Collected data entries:
-------
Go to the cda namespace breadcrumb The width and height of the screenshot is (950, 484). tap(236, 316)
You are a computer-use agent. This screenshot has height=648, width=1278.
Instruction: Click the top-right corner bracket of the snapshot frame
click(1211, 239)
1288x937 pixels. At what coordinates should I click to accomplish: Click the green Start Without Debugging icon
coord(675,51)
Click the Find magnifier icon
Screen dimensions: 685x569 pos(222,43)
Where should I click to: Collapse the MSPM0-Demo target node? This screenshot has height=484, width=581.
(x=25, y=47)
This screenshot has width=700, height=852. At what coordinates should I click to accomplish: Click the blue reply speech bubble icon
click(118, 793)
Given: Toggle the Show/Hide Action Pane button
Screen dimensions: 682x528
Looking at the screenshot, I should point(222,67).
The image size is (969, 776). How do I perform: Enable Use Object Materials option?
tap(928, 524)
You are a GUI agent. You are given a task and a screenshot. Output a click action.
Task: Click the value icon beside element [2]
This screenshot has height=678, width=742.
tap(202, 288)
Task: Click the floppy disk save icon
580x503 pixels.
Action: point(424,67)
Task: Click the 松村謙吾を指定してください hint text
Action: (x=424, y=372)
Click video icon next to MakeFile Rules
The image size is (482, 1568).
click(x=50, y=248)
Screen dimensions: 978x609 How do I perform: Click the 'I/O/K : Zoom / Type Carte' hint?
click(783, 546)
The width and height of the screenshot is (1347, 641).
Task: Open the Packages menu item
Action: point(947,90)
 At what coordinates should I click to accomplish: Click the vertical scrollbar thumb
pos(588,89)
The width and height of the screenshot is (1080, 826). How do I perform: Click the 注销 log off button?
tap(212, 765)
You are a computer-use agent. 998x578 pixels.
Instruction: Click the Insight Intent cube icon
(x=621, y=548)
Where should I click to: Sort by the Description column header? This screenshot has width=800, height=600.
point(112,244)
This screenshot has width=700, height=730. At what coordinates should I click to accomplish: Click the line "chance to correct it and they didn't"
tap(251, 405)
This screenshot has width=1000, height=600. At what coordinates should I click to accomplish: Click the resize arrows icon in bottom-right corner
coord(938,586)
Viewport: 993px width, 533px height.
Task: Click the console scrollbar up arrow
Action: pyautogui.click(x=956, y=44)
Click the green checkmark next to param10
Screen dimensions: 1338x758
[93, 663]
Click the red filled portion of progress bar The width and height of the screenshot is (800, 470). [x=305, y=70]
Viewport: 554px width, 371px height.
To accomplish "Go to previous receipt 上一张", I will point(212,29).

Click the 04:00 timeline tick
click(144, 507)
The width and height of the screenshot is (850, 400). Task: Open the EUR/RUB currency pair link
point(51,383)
-------
Required work: Whenever a line above has the word "agent" in it, copy that line.

Reply:
You are a computer-use agent. This screenshot has height=648, width=1278.
You are a GUI agent. You are given a task and a screenshot. Output a click action.
You are a computer-use agent. 998x578 pixels.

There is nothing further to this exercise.